When looking back at an immense historical event like D-Day, the looking back part of that equation is the problem. History can only be viewed like witches say their prayers: backwards. D-Day to us is unshakably part of a history which views it as the beginning of a sequence of events that led to the rapid overthrow of the Third Reich and the ending of the war in Europe in early May 1945. We forget the uncertainty that surrounded the launching of the Great Crusade in Eisenhower’s ringing phrase, with so much fear that the invasion could become a gigantic fiasco. Here are a few possible alternatives to what did occur.
-  D-Day defeated. If the Germans had guessed correctly where the Allies were coming ashore, this was the likely outcome. A defeated D-Day would likely have foregone another attempt for months if not until 1945.
-  D-Day stalemated. This almost occurred. The breakout from Normandy in early August was by no means guaranteed.
-  D-Day partially succeeds. Omaha Beach fails. This would have left a large gap between Utah Beach and the British and Canadian beaches of Gold, Juno and Sword. This would also have given the German defenders endless opportunities to slow the invasion or defeat it outright in the coming days.
-  The Allies advance slowly across France. Throughout World War II the Wehrmacht demonstrated amazing resilience in the face of defeat. So the Germans demonstrated in September 1944 with the defeat of Market Garden and the rallying of their forces on the Franco-German border. It is not hard to see the Germans doing the same earlier and making the Allied advance much slower in France.

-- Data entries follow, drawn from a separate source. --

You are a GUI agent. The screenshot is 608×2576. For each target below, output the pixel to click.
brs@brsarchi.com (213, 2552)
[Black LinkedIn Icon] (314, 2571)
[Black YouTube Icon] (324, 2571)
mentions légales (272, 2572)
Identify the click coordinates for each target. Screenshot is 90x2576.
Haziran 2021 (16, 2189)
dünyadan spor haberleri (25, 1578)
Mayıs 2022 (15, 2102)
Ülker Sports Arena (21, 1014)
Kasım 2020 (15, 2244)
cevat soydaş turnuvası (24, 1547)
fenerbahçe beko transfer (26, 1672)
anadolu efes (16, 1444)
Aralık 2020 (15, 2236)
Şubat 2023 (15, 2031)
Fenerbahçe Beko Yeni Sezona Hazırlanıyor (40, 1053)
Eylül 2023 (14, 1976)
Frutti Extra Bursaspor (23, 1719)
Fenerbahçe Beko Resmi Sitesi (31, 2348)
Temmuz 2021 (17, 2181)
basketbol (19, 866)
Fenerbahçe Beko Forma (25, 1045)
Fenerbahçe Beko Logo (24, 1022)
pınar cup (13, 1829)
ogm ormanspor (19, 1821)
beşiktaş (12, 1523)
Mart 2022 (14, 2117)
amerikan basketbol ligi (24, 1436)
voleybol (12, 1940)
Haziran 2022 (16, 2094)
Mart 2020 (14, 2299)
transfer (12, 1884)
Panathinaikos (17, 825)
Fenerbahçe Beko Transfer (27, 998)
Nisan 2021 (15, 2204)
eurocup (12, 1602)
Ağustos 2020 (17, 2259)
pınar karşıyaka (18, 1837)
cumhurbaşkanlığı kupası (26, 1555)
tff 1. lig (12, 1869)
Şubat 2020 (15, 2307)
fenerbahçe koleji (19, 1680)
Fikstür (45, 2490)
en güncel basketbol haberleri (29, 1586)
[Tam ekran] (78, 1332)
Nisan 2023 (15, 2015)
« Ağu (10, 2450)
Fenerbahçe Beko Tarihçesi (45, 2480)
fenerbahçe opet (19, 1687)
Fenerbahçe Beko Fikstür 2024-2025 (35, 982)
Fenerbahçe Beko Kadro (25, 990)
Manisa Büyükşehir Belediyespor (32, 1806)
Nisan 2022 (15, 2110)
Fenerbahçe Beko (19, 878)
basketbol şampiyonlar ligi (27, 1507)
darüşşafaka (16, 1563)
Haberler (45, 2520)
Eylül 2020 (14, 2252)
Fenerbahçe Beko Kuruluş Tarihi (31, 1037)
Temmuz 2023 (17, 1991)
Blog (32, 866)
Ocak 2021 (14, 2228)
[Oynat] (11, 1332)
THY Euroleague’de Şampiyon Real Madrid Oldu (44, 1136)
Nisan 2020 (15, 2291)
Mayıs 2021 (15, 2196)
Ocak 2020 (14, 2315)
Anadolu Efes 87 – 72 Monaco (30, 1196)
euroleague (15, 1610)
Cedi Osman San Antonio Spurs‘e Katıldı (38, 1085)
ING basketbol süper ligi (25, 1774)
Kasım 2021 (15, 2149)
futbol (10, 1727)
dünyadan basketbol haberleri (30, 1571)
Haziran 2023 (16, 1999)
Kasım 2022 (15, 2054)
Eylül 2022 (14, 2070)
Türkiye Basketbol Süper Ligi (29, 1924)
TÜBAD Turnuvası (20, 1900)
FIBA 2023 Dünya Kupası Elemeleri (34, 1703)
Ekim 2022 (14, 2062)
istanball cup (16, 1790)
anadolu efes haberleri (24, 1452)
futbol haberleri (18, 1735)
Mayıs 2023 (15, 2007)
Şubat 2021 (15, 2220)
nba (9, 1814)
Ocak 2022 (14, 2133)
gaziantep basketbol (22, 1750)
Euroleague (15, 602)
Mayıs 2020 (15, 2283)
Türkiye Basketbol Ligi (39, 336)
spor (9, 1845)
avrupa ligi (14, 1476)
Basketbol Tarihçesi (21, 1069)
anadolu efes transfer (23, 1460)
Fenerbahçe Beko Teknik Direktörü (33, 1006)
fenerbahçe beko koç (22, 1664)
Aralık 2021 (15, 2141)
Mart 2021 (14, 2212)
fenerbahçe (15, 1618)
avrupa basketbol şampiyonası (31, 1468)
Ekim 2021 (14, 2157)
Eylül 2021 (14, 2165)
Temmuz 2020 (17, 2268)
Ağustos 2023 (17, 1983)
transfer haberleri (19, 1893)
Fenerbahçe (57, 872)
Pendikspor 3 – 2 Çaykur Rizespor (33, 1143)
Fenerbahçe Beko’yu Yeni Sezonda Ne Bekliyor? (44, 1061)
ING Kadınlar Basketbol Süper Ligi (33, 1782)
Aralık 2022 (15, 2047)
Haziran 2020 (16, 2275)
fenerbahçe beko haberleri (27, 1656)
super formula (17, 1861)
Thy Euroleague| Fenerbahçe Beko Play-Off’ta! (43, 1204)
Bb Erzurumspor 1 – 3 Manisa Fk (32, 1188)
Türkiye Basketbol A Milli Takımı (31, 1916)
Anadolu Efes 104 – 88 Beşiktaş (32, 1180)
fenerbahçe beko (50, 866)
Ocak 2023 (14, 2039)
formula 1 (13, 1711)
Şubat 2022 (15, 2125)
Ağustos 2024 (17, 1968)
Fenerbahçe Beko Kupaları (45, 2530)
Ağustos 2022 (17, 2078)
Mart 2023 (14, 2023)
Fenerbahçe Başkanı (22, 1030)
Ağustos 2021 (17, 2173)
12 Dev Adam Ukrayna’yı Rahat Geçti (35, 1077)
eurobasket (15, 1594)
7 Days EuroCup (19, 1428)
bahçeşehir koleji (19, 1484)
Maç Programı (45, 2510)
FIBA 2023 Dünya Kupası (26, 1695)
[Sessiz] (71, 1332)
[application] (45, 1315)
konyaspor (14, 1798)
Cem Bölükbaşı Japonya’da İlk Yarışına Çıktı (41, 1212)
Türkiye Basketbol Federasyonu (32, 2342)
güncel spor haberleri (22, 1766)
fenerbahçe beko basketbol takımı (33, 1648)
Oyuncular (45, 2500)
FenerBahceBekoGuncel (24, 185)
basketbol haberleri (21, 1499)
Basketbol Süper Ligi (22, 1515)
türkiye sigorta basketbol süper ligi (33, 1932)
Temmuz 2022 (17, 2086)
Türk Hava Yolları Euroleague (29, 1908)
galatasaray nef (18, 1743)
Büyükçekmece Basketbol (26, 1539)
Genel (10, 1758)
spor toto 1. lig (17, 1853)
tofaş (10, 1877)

-  Stalin makes a separate peace. Probably unlikely, but the Soviet government did send out peace feelers to Nazi Germany in 1942 and 1943. A D-Day defeated or less successful might have caused Stalin for the second time to come to an agreement with Hitler. The Nazis withdrawing to Germany in the East would have given Stalin a possible bulwark against the victorious Allies in the West, but at the very least it would have given him a free hand in Eastern Europe without the cost in blood and material of perhaps conquering Germany by the Soviets alone. Military defeat of Nazi Germany in this reality would likely have required heavy use of atomic bombs in 1946.

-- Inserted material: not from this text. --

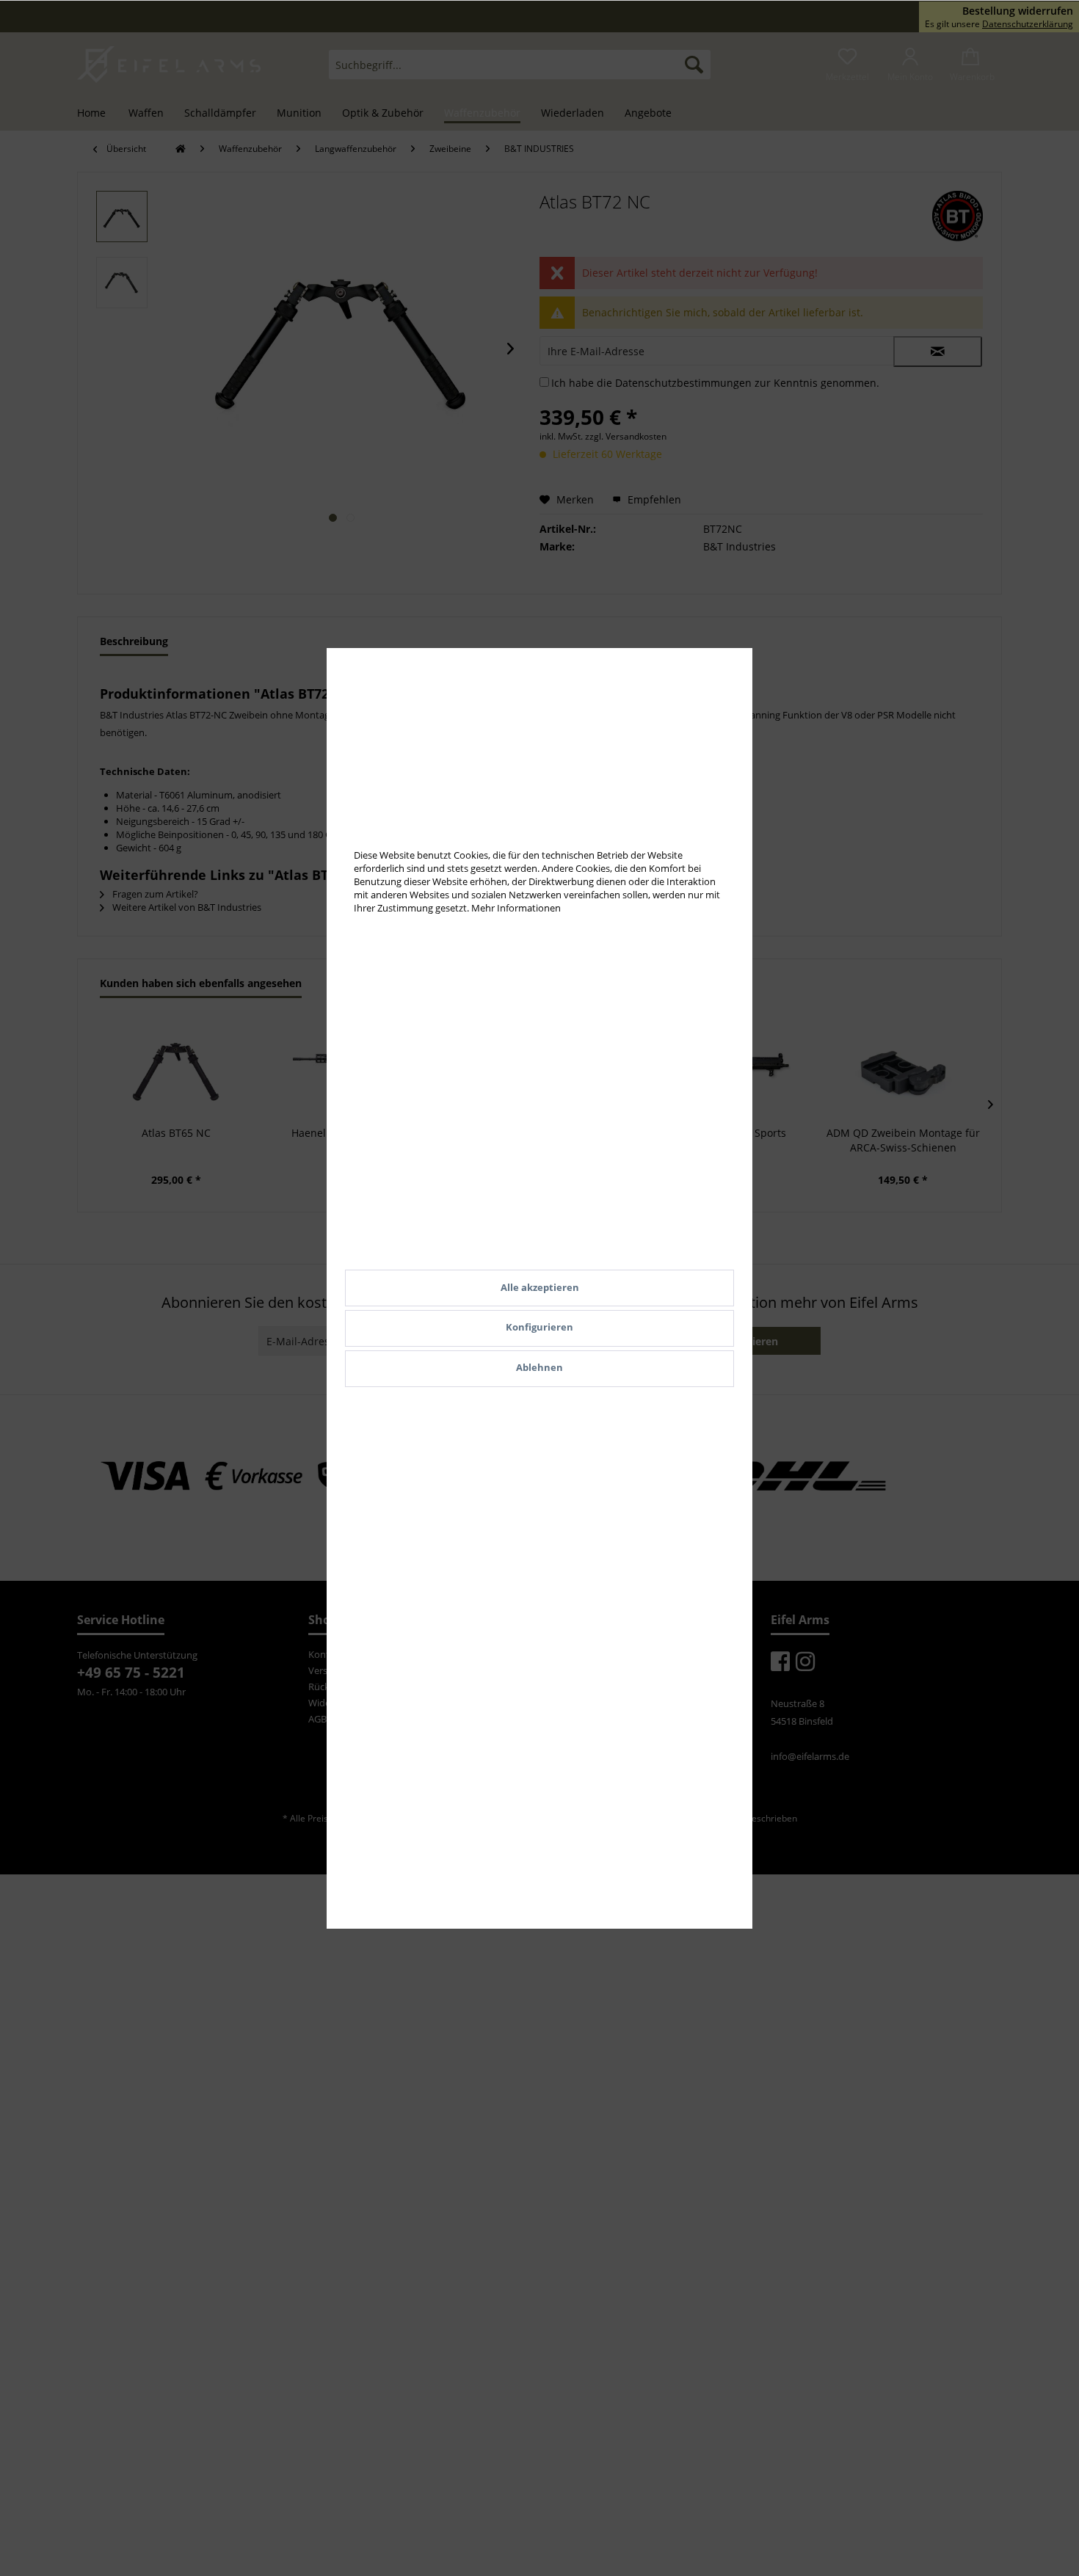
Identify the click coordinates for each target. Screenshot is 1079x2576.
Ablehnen (539, 1367)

None of this occurred, God be praised, but it could have, something the participants in D-Day well understood.
Good case could be made that June 22, 1941 was the most significant date. On that date, Hitler launched the invasion campaign against the USSR and threw most of his forces eastward. Had he concentrated on the west and left Stalin out of it, very good chance he would have prevailed. Good thing that he was so arrogant he really thought he could win on both fronts.
The Germans feared that the Soviet Union would launch their own attack soon enough. If Hitler had decided against invading the Soviet Union, he still would have had to leave substantial defensive forces along the long Soviet-German border. Hitler also assumed that the US would get involved in the war sooner or later. He assumed time was not on his side, and in that he was probably correct.
On the other hand, troops positioned in a waiting posture on Germany’s eastern borders would have remained live troops. Those fed to the Russian meat grinder were decidedly no longer live troops.
As such, I think it would have given Germany greater flexibility in the longer run.
would have remained live troops.
At least until Stalin choose to attack. Pacts between demons are not usually very stable.
pacts among demons are not usually very stable
At the risk of painting with a broad brush, I suggest that a network of such pacts is what makes our current world feel so precariously unstable.
There are a lot of ways we end up with the US, English, and Russian troops meeting somewhere around Paris.